Perhaps the most important we can ask is: “What can change?”
- Cancer research organizations can form data sharing coalitions to share data around specific cancers of interest in order to accelerate research. For example, several NCI Comprehensive Cancer Centers could self-organize and share data to achieve critical mass to study cancers of interest that individually would be harder to study with just their own patients. Although there are already several such such projects like this, in practice, just a small fraction of the potential data is being shared in this way.

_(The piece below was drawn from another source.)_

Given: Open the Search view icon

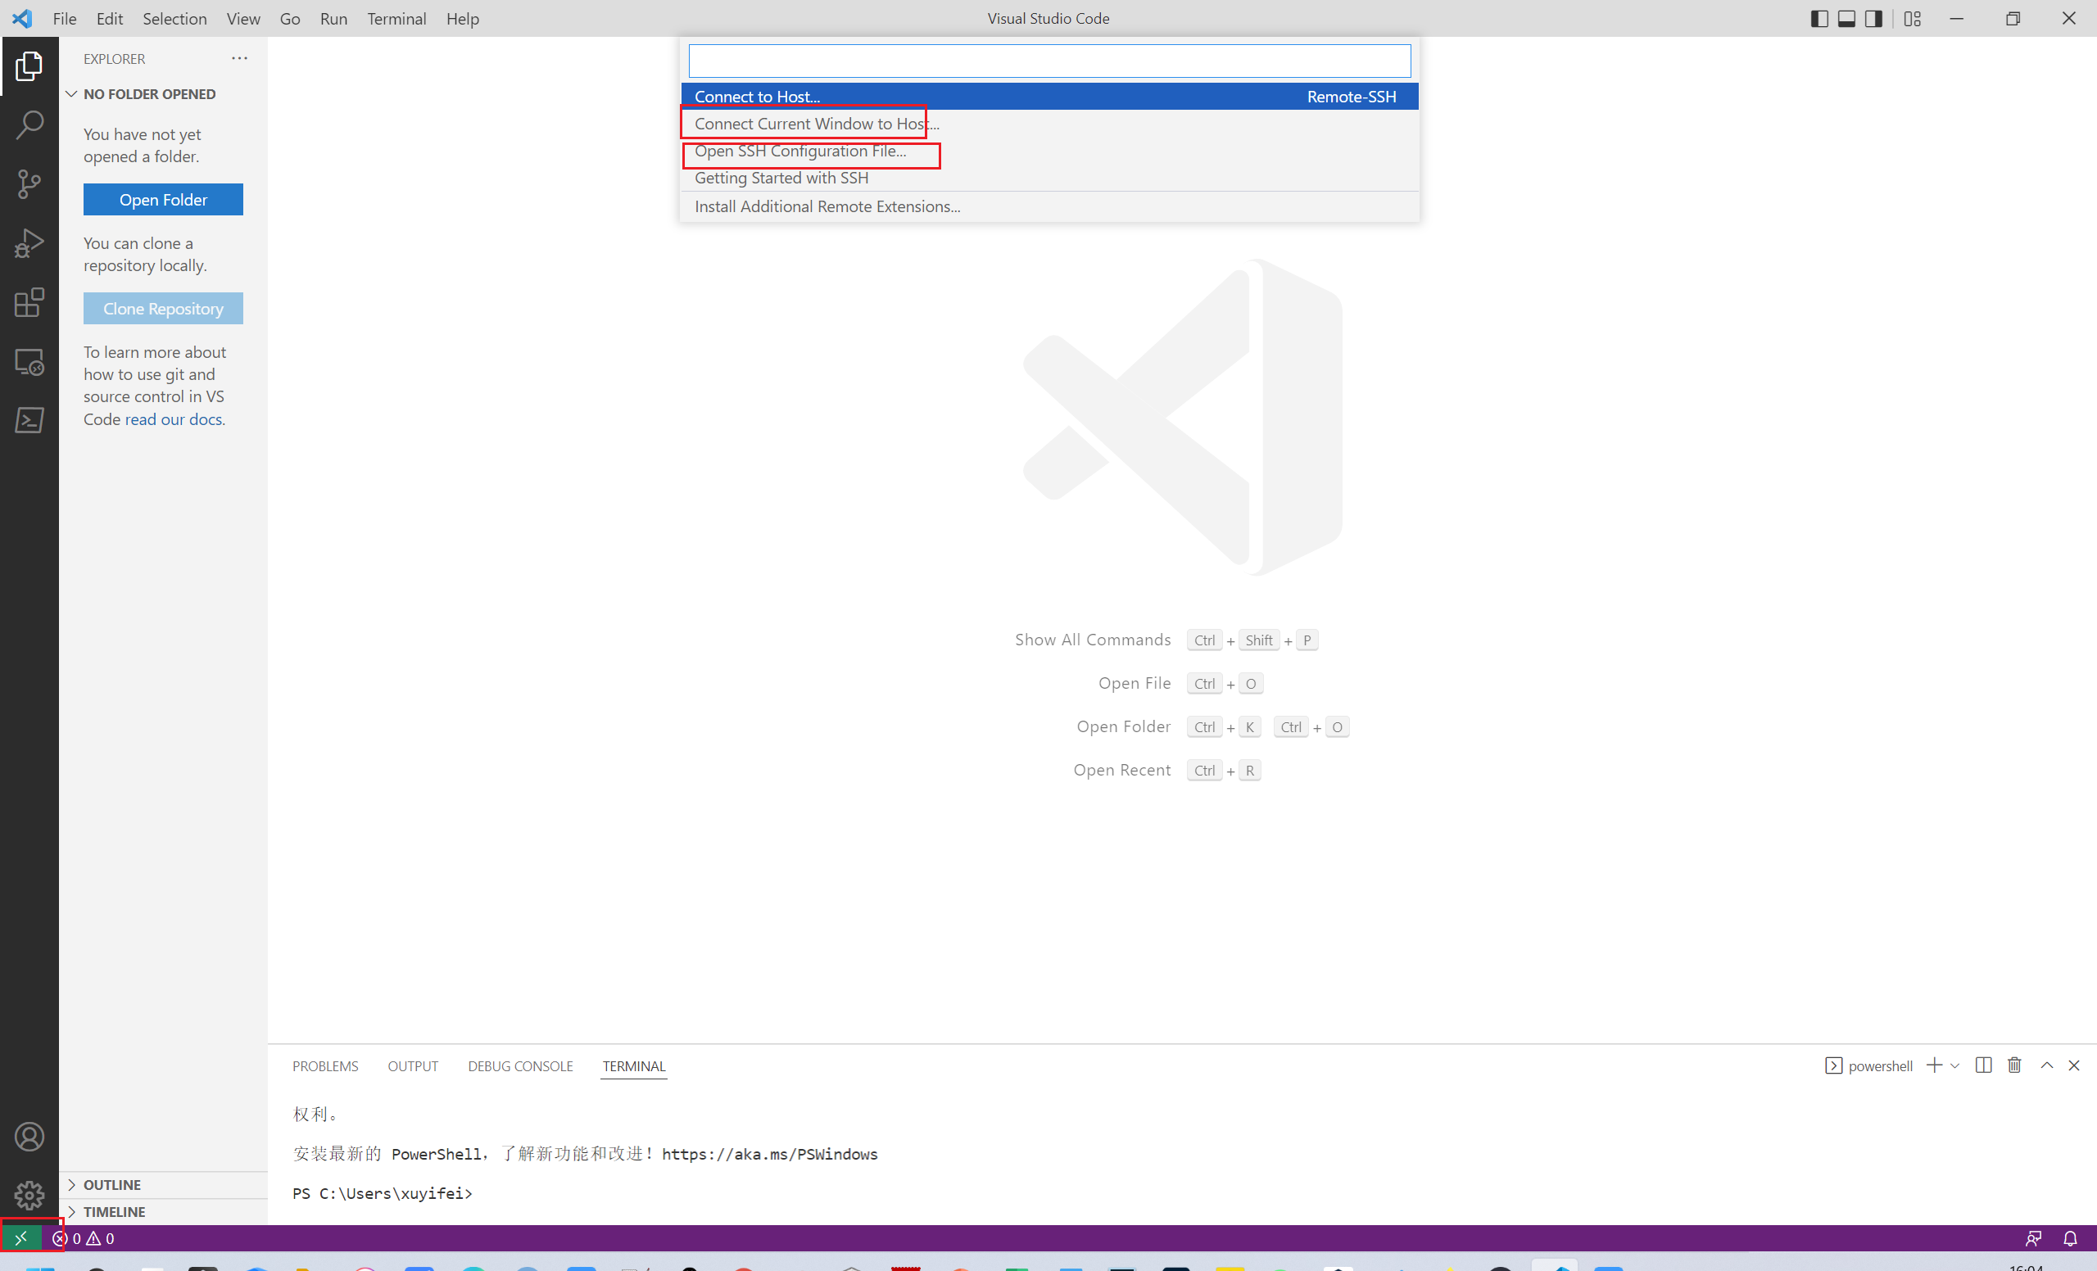Looking at the screenshot, I should (x=29, y=124).
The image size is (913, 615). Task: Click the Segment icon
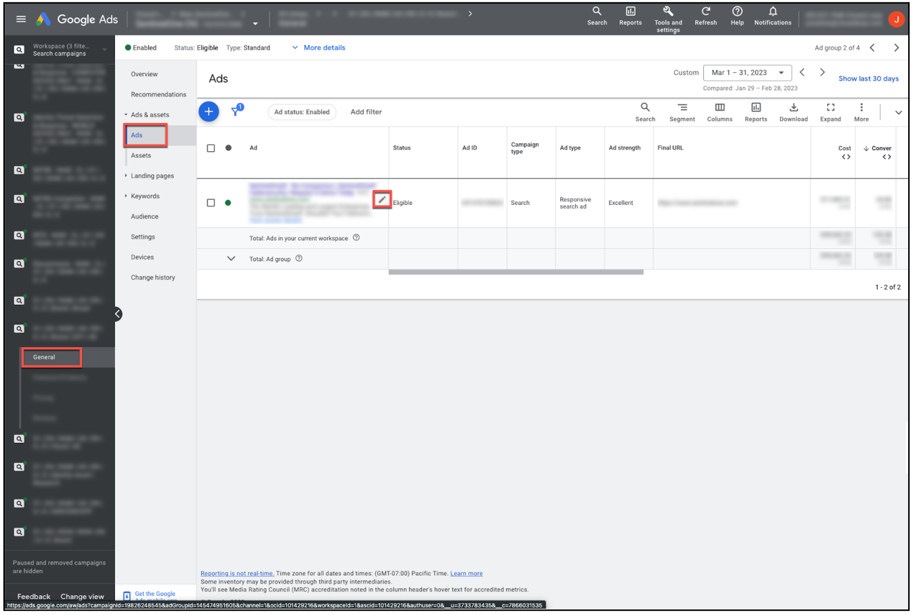click(x=682, y=110)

- Research projects can be collaborative with patients and data sharing technologies, such as blue-button, can be used so that patients themselves can directly their share their data. This is sometimes called patient-partnered research and for new research projects this is by far the preferred approach. For this to work, healthcare providers must make it easier for patients to share their data using blue-button and other data sharing technologies.

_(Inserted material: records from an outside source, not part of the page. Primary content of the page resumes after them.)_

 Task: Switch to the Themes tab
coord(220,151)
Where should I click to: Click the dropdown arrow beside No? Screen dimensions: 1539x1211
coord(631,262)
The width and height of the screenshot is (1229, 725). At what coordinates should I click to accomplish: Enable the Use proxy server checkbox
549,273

- We can improve the data ecosystems that link together local cancer information collected by different projects and support federated learning. This way cancer data that cannot be easily shared with others can stay within the security and compliance boundaries of the organization that provides healthcare services, but be shared effectively with the broader research community to accelerate research. This might be a good project for the proposed ARPA-Health (ARPA-H).

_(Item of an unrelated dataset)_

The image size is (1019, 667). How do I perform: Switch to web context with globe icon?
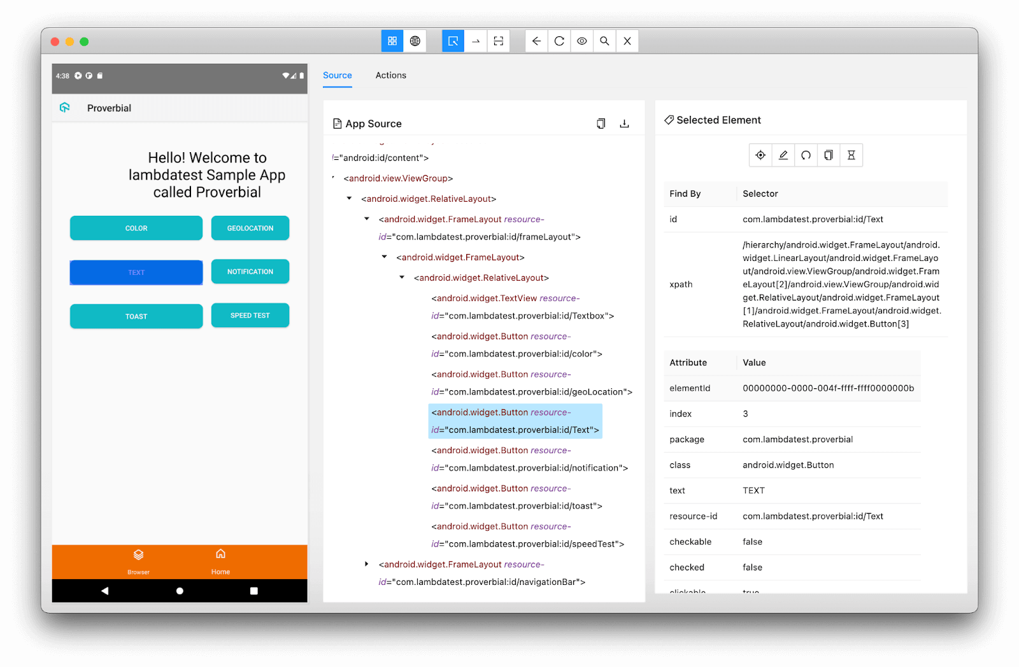coord(415,41)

- We can reduce the liability and fines associated with the inadvertent disclosure of health information and create insurance pools to pay the fines in order to protect research organizations that use best practices to protect data, but health information is still exposed.
I’ll be returning to these four topics from time to time in future posts.
Disclaimers
I’m actively involved with both the BloodPAC Consortium and the NCI Genomic Data Commons.
References
[1] National Cancer Institute, Cancer Moonshot, retrieved from: https://www.cancer.gov/research/key-initiatives/moonshot-cancer-initiative on June 1, 2021.
[2] The White House, President Barack Obama, Join the Vice President’s Cancer Moonshot, retrieved from https://obamawhitehouse.archives.gov/cancermoonshot on June 1, 2021.
[3] NCI Cancer Moonshot Public Access and Data Sharing Policy, retrieved from https://www.cancer.gov/research/key-initiatives/moonshot-cancer-initiative/funding/public-access-policy on June 1, 2021.
[4] Samuel L. Volchenboum, Suzanne M. Cox, Allison Heath, Adam Resnick, Susan L. Cohn, and Robert Grossman, Data Commons to Support Pediatric Cancer Research, American Society of Clinical Oncology Educational Book 2017:37, 746-752
[5] Robert L. Grossman, Jonathan R. Dry, Sean E. Hanlon, Donald J. Johann, Anand Kolatkar, Jerry SH Lee, Christopher Meyer, Lea Salvatore, Walt Wells, and Lauren Leiman. “BloodPAC Data Commons for liquid biopsy data.” JCO Clinical Cancer Informatics 5 (2021): 479-486.
[6] Frisby, Tammy M., and Jorge L. Contreras. “The National Cancer Institute Cancer Moonshot Public Access and Data Sharing Policy—Initial assessment and implications.” Data & Policy 2 (2020).
[7] Luc Rocher, Julien M. Hendrickx, and Yves-Alexandre De Montjoye. “Estimating the success of re-identifications in incomplete datasets using generative models.” Nature communications 10, no. 1 (2019): 1-9.